▶ **PASSAGE**:

Then came the containment of the Labour Party.
A movement that surged from obscurity with over 6 million votes behind Peter Obi in 2023 elections was gradually hemmed and boxed into:
Leadership disputes
Legal entanglements
Structural fragility
The energy may remain in a latent mode, but the direction of party is blurred.
The New Nigeria Peoples Party was next.
Its strength concentrated in one man—Rabiu Musa Kwankwaso—and one state: Kano, and with a fringe fervor in the North-West.
Strong, in Kano, yes. But isolated.
And the African Democratic Congress, ADC?
Confused. Searching. Unsettled. Noisome, everywhere and nowhere.
Checkmate… Or So It Seemed
At this point, the board looked predictable.
APC in control.
Opposition fragmented and terminally subdued.
2027—already leaning in one direction.
The game appeared to be entering its final phase.
Then Came Kano: A Different Move
Kano changed the optics.
Not with noise—but with alignment.
Rabiu Musa Kwankwaso hosting Seyi Makinde was not just a courtesy visit.
It was a signal.
A suggestion that:
The North-West is still in play
The PDP body is not entirely immobile
Conversations are ongoing beneath the surface
But even that was not the real move.
The Real Move: The Last Card Appears
Just when the table thought the game was closing…
Henry Seriake Dickson stepped in.
Quietly. Strategically. With a Davidian mien and placed a card many had ignored:
The Nigeria Democratic Congress (NDC).
Why Dickson Matters in This Game
Dickson is not noise.

▶ **TASK A**: Reproduce the passage on Nigeria's opposition parties from "Strong, in Kano, yes." to "its final phase.".
▶ **TASK B**: Pick up the passage on Nigeria's opposition parties where it stops and continue it.

▶ **DATA EXTRACT**:
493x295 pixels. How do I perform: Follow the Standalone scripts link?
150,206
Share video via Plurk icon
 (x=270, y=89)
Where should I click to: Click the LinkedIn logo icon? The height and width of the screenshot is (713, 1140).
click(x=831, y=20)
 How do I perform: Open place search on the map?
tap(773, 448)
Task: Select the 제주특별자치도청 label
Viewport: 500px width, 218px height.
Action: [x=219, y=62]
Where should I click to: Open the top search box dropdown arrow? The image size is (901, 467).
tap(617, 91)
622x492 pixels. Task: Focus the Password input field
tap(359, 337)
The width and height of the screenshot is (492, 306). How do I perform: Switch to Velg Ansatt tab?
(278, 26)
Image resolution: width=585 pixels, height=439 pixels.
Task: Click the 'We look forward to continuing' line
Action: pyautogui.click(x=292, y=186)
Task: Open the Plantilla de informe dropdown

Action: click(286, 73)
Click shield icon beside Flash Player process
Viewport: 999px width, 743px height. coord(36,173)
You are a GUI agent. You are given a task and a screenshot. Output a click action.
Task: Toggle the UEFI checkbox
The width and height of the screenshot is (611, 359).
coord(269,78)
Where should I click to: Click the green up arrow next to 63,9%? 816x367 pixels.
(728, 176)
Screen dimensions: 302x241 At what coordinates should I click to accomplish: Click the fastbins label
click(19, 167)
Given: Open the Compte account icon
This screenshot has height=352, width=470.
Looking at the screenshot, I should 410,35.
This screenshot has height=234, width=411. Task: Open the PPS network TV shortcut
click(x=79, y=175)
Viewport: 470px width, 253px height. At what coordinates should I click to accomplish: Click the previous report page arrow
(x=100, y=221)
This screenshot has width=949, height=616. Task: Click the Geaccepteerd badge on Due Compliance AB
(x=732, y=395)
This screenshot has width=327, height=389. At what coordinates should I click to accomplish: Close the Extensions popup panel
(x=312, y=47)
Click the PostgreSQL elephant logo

▶ **FINAL ANSWER A**:
Strong, in Kano, yes. But isolated.
And the African Democratic Congress, ADC?
Confused. Searching. Unsettled. Noisome, everywhere and nowhere.
Checkmate… Or So It Seemed
At this point, the board looked predictable.
APC in control.
Opposition fragmented and terminally subdued.
2027—already leaning in one direction.
The game appeared to be entering its final phase.

▶ **FINAL ANSWER B**:
He is:
A former Rep Member
A former governor
A serving senator
A political bridge between South-South, PDP legacy structure, and national reformist thinking
More importantly, he is not trapped in the internal contradictions consuming:
PDP
Labour Party
NNPP
ADC
He represents something rare in Nigerian politics today:
Mobility without baggage.
The NDC Card: Underrated, But Strategic
At first glance, the NDC looks like a minor card.
But in Whot, the last card is rarely the loudest—it is the most timely.
Consider the vote arithmetic in 2023 elections:
Over 6 million Obi voters—disillusioned, searching
Over 1.5 million Kwankwasiyya base—strong, but nationally limited
Over 7 million PDP votes upon a sturdy structure is fragmented but not extinct
What they lack is not numbers but espirit de corps
What they yearn for is a vehicle.
The Proposition: NDC is the Vehicle?
This is where the Dickson card becomes alluring.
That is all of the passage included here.